● **Records supplied**:
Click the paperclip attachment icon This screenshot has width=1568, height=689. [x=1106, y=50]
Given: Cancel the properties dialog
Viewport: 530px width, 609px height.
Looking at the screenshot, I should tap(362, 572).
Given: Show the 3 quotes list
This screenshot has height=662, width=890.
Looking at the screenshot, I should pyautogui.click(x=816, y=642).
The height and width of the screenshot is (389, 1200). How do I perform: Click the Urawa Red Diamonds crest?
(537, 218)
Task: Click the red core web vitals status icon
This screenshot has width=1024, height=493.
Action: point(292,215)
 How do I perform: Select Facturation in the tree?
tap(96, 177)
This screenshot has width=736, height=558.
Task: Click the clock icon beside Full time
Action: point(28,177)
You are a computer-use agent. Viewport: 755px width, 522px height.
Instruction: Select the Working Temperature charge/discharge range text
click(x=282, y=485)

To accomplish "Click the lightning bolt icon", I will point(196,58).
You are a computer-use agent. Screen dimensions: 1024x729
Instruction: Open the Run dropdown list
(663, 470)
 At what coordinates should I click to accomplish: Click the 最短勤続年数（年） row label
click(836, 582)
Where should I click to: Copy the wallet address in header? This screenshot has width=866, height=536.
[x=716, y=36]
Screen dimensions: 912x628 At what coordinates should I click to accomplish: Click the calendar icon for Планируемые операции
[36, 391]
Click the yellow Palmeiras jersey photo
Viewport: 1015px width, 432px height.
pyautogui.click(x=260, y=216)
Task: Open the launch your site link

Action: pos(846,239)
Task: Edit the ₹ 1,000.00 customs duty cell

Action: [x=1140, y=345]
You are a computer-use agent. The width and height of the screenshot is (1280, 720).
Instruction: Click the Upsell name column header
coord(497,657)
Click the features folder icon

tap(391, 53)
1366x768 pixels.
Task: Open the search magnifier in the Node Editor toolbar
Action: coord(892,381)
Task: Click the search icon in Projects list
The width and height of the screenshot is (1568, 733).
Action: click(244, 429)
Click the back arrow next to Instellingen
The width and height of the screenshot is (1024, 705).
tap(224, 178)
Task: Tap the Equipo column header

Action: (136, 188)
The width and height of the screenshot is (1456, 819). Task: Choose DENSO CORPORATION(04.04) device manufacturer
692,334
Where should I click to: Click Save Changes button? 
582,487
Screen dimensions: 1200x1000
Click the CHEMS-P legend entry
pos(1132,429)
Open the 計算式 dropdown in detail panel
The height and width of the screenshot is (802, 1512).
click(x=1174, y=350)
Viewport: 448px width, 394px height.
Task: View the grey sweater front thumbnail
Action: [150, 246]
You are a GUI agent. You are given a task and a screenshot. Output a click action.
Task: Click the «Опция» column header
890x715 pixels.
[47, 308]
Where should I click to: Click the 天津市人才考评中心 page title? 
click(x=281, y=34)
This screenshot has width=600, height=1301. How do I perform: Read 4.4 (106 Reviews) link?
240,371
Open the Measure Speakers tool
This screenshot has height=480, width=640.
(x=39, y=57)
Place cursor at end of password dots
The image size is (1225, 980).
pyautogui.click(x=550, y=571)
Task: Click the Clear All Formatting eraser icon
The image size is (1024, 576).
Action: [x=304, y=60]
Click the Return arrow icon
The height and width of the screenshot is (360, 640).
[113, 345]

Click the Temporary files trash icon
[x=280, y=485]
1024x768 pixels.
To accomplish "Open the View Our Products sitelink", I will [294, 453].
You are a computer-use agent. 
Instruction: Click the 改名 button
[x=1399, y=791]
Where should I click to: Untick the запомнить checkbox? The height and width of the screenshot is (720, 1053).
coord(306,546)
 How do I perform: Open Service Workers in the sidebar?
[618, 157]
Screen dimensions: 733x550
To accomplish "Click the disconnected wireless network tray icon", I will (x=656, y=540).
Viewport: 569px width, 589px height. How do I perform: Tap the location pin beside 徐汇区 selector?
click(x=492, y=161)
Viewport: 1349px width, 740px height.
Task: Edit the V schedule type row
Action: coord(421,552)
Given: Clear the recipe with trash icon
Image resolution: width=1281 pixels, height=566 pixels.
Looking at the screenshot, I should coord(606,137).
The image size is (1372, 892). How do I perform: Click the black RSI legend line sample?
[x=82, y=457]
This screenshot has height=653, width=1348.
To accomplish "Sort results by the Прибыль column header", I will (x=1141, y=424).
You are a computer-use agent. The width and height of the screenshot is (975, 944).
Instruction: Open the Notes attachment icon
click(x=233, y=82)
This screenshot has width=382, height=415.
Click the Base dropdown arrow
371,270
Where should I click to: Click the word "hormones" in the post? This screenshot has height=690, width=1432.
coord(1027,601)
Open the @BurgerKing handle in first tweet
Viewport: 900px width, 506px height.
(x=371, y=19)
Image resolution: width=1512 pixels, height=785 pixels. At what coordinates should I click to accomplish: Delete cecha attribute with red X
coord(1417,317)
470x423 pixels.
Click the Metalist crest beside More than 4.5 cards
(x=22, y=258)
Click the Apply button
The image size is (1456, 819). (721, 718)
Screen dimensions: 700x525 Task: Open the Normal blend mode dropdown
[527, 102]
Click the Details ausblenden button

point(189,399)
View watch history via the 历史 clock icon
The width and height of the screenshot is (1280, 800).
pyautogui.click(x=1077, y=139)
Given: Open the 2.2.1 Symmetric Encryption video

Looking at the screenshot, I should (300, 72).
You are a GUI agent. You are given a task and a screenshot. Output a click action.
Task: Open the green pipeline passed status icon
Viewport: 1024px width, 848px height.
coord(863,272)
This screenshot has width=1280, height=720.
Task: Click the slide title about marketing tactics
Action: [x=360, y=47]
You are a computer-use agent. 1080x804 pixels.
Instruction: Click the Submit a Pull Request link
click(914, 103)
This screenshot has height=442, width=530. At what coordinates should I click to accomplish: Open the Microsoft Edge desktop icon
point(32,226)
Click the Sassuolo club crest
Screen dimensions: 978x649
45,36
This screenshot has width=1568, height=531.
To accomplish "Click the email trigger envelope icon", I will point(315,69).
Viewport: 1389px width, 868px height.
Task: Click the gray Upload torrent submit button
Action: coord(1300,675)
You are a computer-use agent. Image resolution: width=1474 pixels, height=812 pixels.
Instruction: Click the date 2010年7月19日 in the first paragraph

● **Aim**:
Convert the records above into a two-column Markdown table headed Row and Line. Number each nonblank line in order and omit the blank lines.

● **Result**:
| Row | Line |
|---|---|
| 1 | Click the paperclip attachment icon This screenshot has width=1568, height=689. [x=1106, y=50] |
| 2 | Given: Cancel the properties dialog |
| 3 | Viewport: 530px width, 609px height. |
| 4 | Looking at the screenshot, I should tap(362, 572). |
| 5 | Given: Show the 3 quotes list |
| 6 | This screenshot has height=662, width=890. |
| 7 | Looking at the screenshot, I should pyautogui.click(x=816, y=642). |
| 8 | The height and width of the screenshot is (389, 1200). How do I perform: Click the Urawa Red Diamonds crest? |
| 9 | (537, 218) |
| 10 | Task: Click the red core web vitals status icon |
| 11 | This screenshot has width=1024, height=493. |
| 12 | Action: point(292,215) |
| 13 |  How do I perform: Select Facturation in the tree? |
| 14 | tap(96, 177) |
| 15 | This screenshot has width=736, height=558. |
| 16 | Task: Click the clock icon beside Full time |
| 17 | Action: point(28,177) |
| 18 | You are a computer-use agent. Viewport: 755px width, 522px height. |
| 19 | Instruction: Select the Working Temperature charge/discharge range text |
| 20 | click(x=282, y=485) |
| 21 | To accomplish "Click the lightning bolt icon", I will point(196,58). |
| 22 | You are a computer-use agent. Screen dimensions: 1024x729 |
| 23 | Instruction: Open the Run dropdown list |
| 24 | (663, 470) |
| 25 |  At what coordinates should I click to accomplish: Click the 最短勤続年数（年） row label |
| 26 | click(836, 582) |
| 27 | Where should I click to: Copy the wallet address in header? This screenshot has width=866, height=536. |
| 28 | [x=716, y=36] |
| 29 | Screen dimensions: 912x628 At what coordinates should I click to accomplish: Click the calendar icon for Планируемые операции |
| 30 | [36, 391] |
| 31 | Click the yellow Palmeiras jersey photo |
| 32 | Viewport: 1015px width, 432px height. |
| 33 | pyautogui.click(x=260, y=216) |
| 34 | Task: Open the launch your site link |
| 35 | Action: pos(846,239) |
| 36 | Task: Edit the ₹ 1,000.00 customs duty cell |
| 37 | Action: [x=1140, y=345] |
| 38 | You are a computer-use agent. The width and height of the screenshot is (1280, 720). |
| 39 | Instruction: Click the Upsell name column header |
| 40 | coord(497,657) |
| 41 | Click the features folder icon |
| 42 | tap(391, 53) |
| 43 | 1366x768 pixels. |
| 44 | Task: Open the search magnifier in the Node Editor toolbar |
| 45 | Action: coord(892,381) |
| 46 | Task: Click the search icon in Projects list |
| 47 | The width and height of the screenshot is (1568, 733). |
| 48 | Action: click(244, 429) |
| 49 | Click the back arrow next to Instellingen |
| 50 | The width and height of the screenshot is (1024, 705). |
| 51 | tap(224, 178) |
| 52 | Task: Tap the Equipo column header |
| 53 | Action: (136, 188) |
| 54 | The width and height of the screenshot is (1456, 819). Task: Choose DENSO CORPORATION(04.04) device manufacturer |
| 55 | 692,334 |
| 56 | Where should I click to: Click Save Changes button?  |
| 57 | 582,487 |
| 58 | Screen dimensions: 1200x1000 |
| 59 | Click the CHEMS-P legend entry |
| 60 | pos(1132,429) |
| 61 | Open the 計算式 dropdown in detail panel |
| 62 | The height and width of the screenshot is (802, 1512). |
| 63 | click(x=1174, y=350) |
| 64 | Viewport: 448px width, 394px height. |
| 65 | Task: View the grey sweater front thumbnail |
| 66 | Action: [150, 246] |
| 67 | You are a GUI agent. You are given a task and a screenshot. Output a click action. |
| 68 | Task: Click the «Опция» column header |
| 69 | 890x715 pixels. |
| 70 | [47, 308] |
| 71 | Where should I click to: Click the 天津市人才考评中心 page title?  |
| 72 | click(x=281, y=34) |
| 73 | This screenshot has width=600, height=1301. How do I perform: Read 4.4 (106 Reviews) link? |
| 74 | 240,371 |
| 75 | Open the Measure Speakers tool |
| 76 | This screenshot has height=480, width=640. |
| 77 | (x=39, y=57) |
| 78 | Place cursor at end of password dots |
| 79 | The image size is (1225, 980). |
| 80 | pyautogui.click(x=550, y=571) |
| 81 | Task: Click the Clear All Formatting eraser icon |
| 82 | The image size is (1024, 576). |
| 83 | Action: [x=304, y=60] |
| 84 | Click the Return arrow icon |
| 85 | The height and width of the screenshot is (360, 640). |
| 86 | [113, 345] |
| 87 | Click the Temporary files trash icon |
| 88 | [x=280, y=485] |
| 89 | 1024x768 pixels. |
| 90 | To accomplish "Open the View Our Products sitelink", I will [294, 453]. |
| 91 | You are a computer-use agent.  |
| 92 | Instruction: Click the 改名 button |
| 93 | [x=1399, y=791] |
| 94 | Where should I click to: Untick the запомнить checkbox? The height and width of the screenshot is (720, 1053). |
| 95 | coord(306,546) |
| 96 |  How do I perform: Open Service Workers in the sidebar? |
| 97 | [618, 157] |
| 98 | Screen dimensions: 733x550 |
| 99 | To accomplish "Click the disconnected wireless network tray icon", I will (x=656, y=540). |
| 100 | Viewport: 569px width, 589px height. How do I perform: Tap the location pin beside 徐汇区 selector? |
| 101 | click(x=492, y=161) |
| 102 | Viewport: 1349px width, 740px height. |
| 103 | Task: Edit the V schedule type row |
| 104 | Action: coord(421,552) |
| 105 | Given: Clear the recipe with trash icon |
| 106 | Image resolution: width=1281 pixels, height=566 pixels. |
| 107 | Looking at the screenshot, I should coord(606,137). |
| 108 | The image size is (1372, 892). How do I perform: Click the black RSI legend line sample? |
| 109 | [x=82, y=457] |
| 110 | This screenshot has height=653, width=1348. |
| 111 | To accomplish "Sort results by the Прибыль column header", I will (x=1141, y=424). |
| 112 | You are a computer-use agent. The width and height of the screenshot is (975, 944). |
| 113 | Instruction: Open the Notes attachment icon |
| 114 | click(x=233, y=82) |
| 115 | This screenshot has width=382, height=415. |
| 116 | Click the Base dropdown arrow |
| 117 | 371,270 |
| 118 | Where should I click to: Click the word "hormones" in the post? This screenshot has height=690, width=1432. |
| 119 | coord(1027,601) |
| 120 | Open the @BurgerKing handle in first tweet |
| 121 | Viewport: 900px width, 506px height. |
| 122 | (x=371, y=19) |
| 123 | Image resolution: width=1512 pixels, height=785 pixels. At what coordinates should I click to accomplish: Delete cecha attribute with red X |
| 124 | coord(1417,317) |
| 125 | 470x423 pixels. |
| 126 | Click the Metalist crest beside More than 4.5 cards |
| 127 | (x=22, y=258) |
| 128 | Click the Apply button |
| 129 | The image size is (1456, 819). (721, 718) |
| 130 | Screen dimensions: 700x525 Task: Open the Normal blend mode dropdown |
| 131 | [527, 102] |
| 132 | Click the Details ausblenden button |
| 133 | point(189,399) |
| 134 | View watch history via the 历史 clock icon |
| 135 | The width and height of the screenshot is (1280, 800). |
| 136 | pyautogui.click(x=1077, y=139) |
| 137 | Given: Open the 2.2.1 Symmetric Encryption video |
| 138 | Looking at the screenshot, I should (300, 72). |
| 139 | You are a GUI agent. You are given a task and a screenshot. Output a click action. |
| 140 | Task: Open the green pipeline passed status icon |
| 141 | Viewport: 1024px width, 848px height. |
| 142 | coord(863,272) |
| 143 | This screenshot has width=1280, height=720. |
| 144 | Task: Click the slide title about marketing tactics |
| 145 | Action: [x=360, y=47] |
| 146 | You are a computer-use agent. 1080x804 pixels. |
| 147 | Instruction: Click the Submit a Pull Request link |
| 148 | click(914, 103) |
| 149 | This screenshot has height=442, width=530. At what coordinates should I click to accomplish: Open the Microsoft Edge desktop icon |
| 150 | point(32,226) |
| 151 | Click the Sassuolo club crest |
| 152 | Screen dimensions: 978x649 |
| 153 | 45,36 |
| 154 | This screenshot has width=1568, height=531. |
| 155 | To accomplish "Click the email trigger envelope icon", I will point(315,69). |
| 156 | Viewport: 1389px width, 868px height. |
| 157 | Task: Click the gray Upload torrent submit button |
| 158 | Action: coord(1300,675) |
| 159 | You are a computer-use agent. Image resolution: width=1474 pixels, height=812 pixels. |
| 160 | Instruction: Click the date 2010年7月19日 in the first paragraph |